**WORK ORDER:**
Your task is to copy the listing exactly, with the pictures left out.

**DATASET EXCERPTS:**

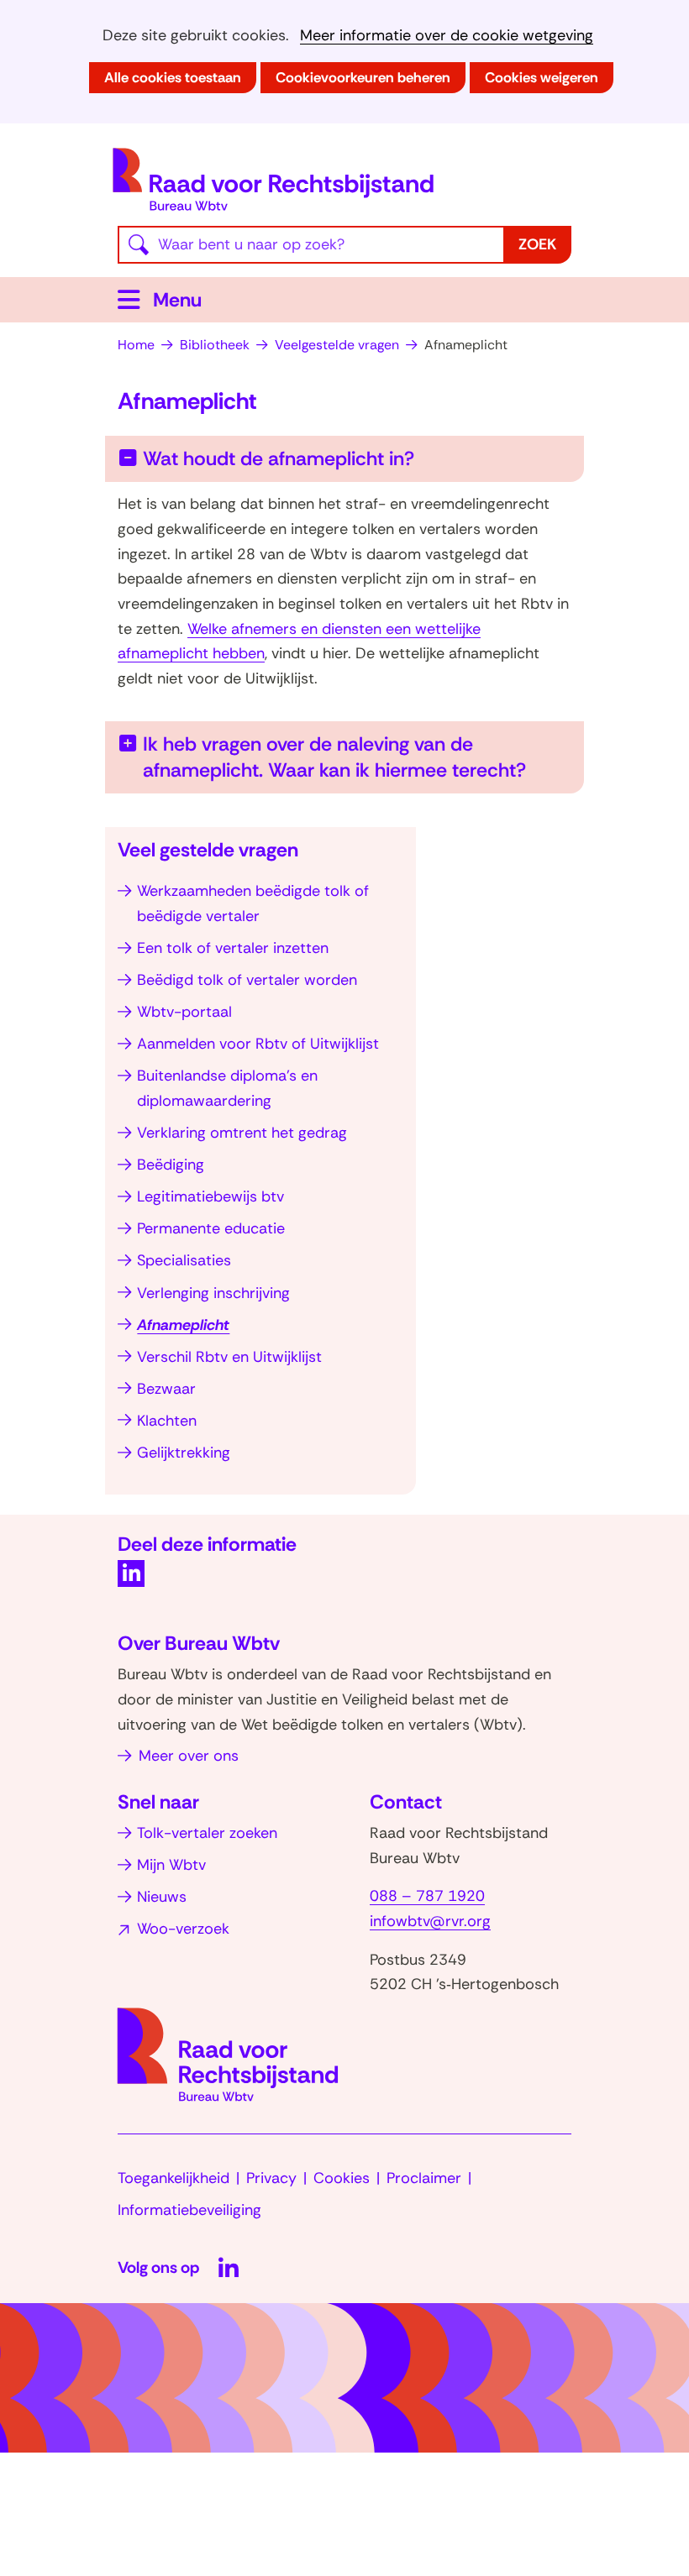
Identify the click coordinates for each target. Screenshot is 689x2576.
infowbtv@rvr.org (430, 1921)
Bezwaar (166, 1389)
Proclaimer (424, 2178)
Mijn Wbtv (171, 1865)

**RESULT FOR THIS EXERCISE:**
Identify the click coordinates for each target. Screenshot is 689x2576.
infowbtv@rvr.org (430, 1921)
Bezwaar (166, 1389)
Proclaimer (424, 2178)
Mijn Wbtv (171, 1865)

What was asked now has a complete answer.